Discipline is harder for Parents to give than children to take!
So as parents, we get tested daily by our children by how strong we are. Are we strong enough to discipline when they NEED it. I know for me, I can easily become lazy and simply not want to dish out or follow through when it comes to punishments for my kids. Today was a true test! Anyone who knows my oldest child Parker, knows his love for football! He has big plans for tonight! Having a friend over, snacks, recliner and cokes for the big game tonight! Today while we were at church, Parker was rough housing with the smaller boys after I told him not to. Not too big of a deal, so I went over to him and told him to stop and talked with him about it. He didn't like what I had to say and proceeded to literally shove and push me out of his way. I was in shock. A flash came over me of him as an older teenager and the what if's. What if he puts his hands on me when he's older? I really couldn't believe that he did it. Over really nothing too. We went over to Jason and Jason could tell something had happened. As we drove home in a silent van, Jason and I both sat wondering the same thing. Should we punish him from watching the super bowl tonight? Once home, Jason and I went into a seperate room to discuss his punishment. Jason immediately said it! My heart sunk and I began defending Parker and how we couldn't possibly punish him from that! I gave all sorts of other options! I was desperate for another consequence! Jason was calm, but felt adament that this was right. He felt strongly that we needed to leave an impression on what had happend. He wanted him to know that not only was I Parker's mother, but I was his wife and he would not put his hands on me...EVER! So I told Jason that I trusted his judgment and the thought of breaking the news to Parker I couldn't bear. I told Jason I was going to lay down for a bit while he spoke with Parker. Chicken! (me of course!) I slept for nearly 2 hours! (I don't sleep much at night right now due to stress...another topic on another day :) I woke up feeling still saddened. I composed myself and as I got to the door to come out of my room, there was a note from Parker! A very sweet tender note telling me how sorry he was that he pushed me. Man if that doesnt make me wanna change my mind! I had to face him though. I came out into the kitchen and there he was. Sitting at the table with daddy playing a card game. He hugged me and said he understood his punishment.

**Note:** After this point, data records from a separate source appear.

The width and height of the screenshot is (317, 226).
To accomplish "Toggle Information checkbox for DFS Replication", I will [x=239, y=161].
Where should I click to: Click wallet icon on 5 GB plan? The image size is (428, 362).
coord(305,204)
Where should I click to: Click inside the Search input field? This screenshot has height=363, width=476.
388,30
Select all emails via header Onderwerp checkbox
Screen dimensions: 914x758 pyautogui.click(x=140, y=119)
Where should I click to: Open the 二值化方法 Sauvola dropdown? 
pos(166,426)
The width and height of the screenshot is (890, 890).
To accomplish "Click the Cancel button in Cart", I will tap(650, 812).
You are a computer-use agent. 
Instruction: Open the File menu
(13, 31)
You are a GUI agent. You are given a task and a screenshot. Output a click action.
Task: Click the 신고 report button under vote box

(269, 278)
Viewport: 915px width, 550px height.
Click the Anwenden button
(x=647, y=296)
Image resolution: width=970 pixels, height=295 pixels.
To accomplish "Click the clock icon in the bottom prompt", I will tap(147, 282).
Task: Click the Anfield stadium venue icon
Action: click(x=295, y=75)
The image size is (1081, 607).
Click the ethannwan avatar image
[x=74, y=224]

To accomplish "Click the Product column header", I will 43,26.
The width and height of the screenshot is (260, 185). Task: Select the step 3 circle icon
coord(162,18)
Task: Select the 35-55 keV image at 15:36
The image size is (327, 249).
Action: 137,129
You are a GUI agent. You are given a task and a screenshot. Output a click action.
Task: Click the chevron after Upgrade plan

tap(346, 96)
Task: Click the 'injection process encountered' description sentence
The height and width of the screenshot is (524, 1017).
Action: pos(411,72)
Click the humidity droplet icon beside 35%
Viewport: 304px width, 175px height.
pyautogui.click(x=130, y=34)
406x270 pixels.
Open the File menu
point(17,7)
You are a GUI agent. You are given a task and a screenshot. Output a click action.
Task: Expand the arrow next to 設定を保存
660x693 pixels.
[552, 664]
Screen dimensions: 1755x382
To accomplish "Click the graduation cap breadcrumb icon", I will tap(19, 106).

Honestly discipline is harder for us as parents. I'm so grateful for my husband for leading our family though! While I was asleep, he called and got some Godly advice before deciding on his punishment.
In the end, Jason decided that punishment from the Superbowl (along with no tv, video games or friends tonight) was the best. While yes, I did chicken out of telling Parker and left that to Jason, I do fully support and respect Jason's decision! Our decision! I think most importantly out of this whole day, is that the children see that Jason and I are united. No matter how much my heart melted for Parker and felt sad that he would miss the big day, I know in my heart we made the right choice. The choice to be good parents and help our children learn from their actions.
Just a day in the life of a Bewley parent!
Yep that's him! Now you know how hard it was to make the right choice! Hope to inspire you to follow your hearts and the commands God gives us as parents to bring them up in his way not ours!